[THE DATA]
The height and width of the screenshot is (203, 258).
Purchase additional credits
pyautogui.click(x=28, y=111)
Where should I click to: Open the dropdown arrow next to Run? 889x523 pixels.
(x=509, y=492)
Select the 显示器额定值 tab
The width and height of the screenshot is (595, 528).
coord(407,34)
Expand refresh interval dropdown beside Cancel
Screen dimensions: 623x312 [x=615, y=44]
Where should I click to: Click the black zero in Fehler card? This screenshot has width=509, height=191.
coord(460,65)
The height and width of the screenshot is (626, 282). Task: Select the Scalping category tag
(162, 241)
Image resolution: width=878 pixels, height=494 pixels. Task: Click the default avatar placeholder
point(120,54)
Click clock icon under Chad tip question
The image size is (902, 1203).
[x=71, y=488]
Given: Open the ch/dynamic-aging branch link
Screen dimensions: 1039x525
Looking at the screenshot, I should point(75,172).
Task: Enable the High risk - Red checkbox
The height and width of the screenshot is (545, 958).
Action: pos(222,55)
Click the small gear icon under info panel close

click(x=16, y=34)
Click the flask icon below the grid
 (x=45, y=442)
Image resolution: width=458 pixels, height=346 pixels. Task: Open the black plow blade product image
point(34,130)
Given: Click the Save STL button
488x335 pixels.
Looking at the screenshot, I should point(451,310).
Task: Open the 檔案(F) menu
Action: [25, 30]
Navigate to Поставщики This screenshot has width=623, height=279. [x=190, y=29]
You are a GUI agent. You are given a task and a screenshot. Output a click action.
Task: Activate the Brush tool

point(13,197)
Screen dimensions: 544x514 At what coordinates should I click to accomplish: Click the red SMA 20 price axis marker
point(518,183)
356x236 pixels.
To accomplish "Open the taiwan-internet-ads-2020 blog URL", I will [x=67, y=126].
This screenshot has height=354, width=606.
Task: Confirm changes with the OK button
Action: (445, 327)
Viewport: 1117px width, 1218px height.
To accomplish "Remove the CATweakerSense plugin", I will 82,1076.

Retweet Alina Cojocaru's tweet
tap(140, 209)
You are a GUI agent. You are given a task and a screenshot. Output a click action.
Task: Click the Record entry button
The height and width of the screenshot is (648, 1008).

[DESCRIPTION OF THE TASK] Reproduce each of the entries exactly, omitting none.

[FINISHED TASK]
The height and width of the screenshot is (203, 258).
Purchase additional credits
pyautogui.click(x=28, y=111)
Where should I click to: Open the dropdown arrow next to Run? 889x523 pixels.
(x=509, y=492)
Select the 显示器额定值 tab
The width and height of the screenshot is (595, 528).
coord(407,34)
Expand refresh interval dropdown beside Cancel
Screen dimensions: 623x312 [x=615, y=44]
Where should I click to: Click the black zero in Fehler card? This screenshot has width=509, height=191.
coord(460,65)
The height and width of the screenshot is (626, 282). Task: Select the Scalping category tag
(162, 241)
Image resolution: width=878 pixels, height=494 pixels. Task: Click the default avatar placeholder
point(120,54)
Click clock icon under Chad tip question
The image size is (902, 1203).
[x=71, y=488]
Given: Open the ch/dynamic-aging branch link
Screen dimensions: 1039x525
Looking at the screenshot, I should point(75,172).
Task: Enable the High risk - Red checkbox
The height and width of the screenshot is (545, 958).
Action: pos(222,55)
Click the small gear icon under info panel close

click(x=16, y=34)
Click the flask icon below the grid
 (x=45, y=442)
Image resolution: width=458 pixels, height=346 pixels. Task: Open the black plow blade product image
point(34,130)
Given: Click the Save STL button
488x335 pixels.
Looking at the screenshot, I should point(451,310).
Task: Open the 檔案(F) menu
Action: [25, 30]
Navigate to Поставщики This screenshot has width=623, height=279. [x=190, y=29]
You are a GUI agent. You are given a task and a screenshot. Output a click action.
Task: Activate the Brush tool

point(13,197)
Screen dimensions: 544x514 At what coordinates should I click to accomplish: Click the red SMA 20 price axis marker
point(518,183)
356x236 pixels.
To accomplish "Open the taiwan-internet-ads-2020 blog URL", I will [x=67, y=126].
This screenshot has height=354, width=606.
Task: Confirm changes with the OK button
Action: (445, 327)
Viewport: 1117px width, 1218px height.
To accomplish "Remove the CATweakerSense plugin", I will 82,1076.

Retweet Alina Cojocaru's tweet
tap(140, 209)
You are a GUI agent. You are given a task and a screenshot. Output a click action.
Task: Click the Record entry button
The height and width of the screenshot is (648, 1008).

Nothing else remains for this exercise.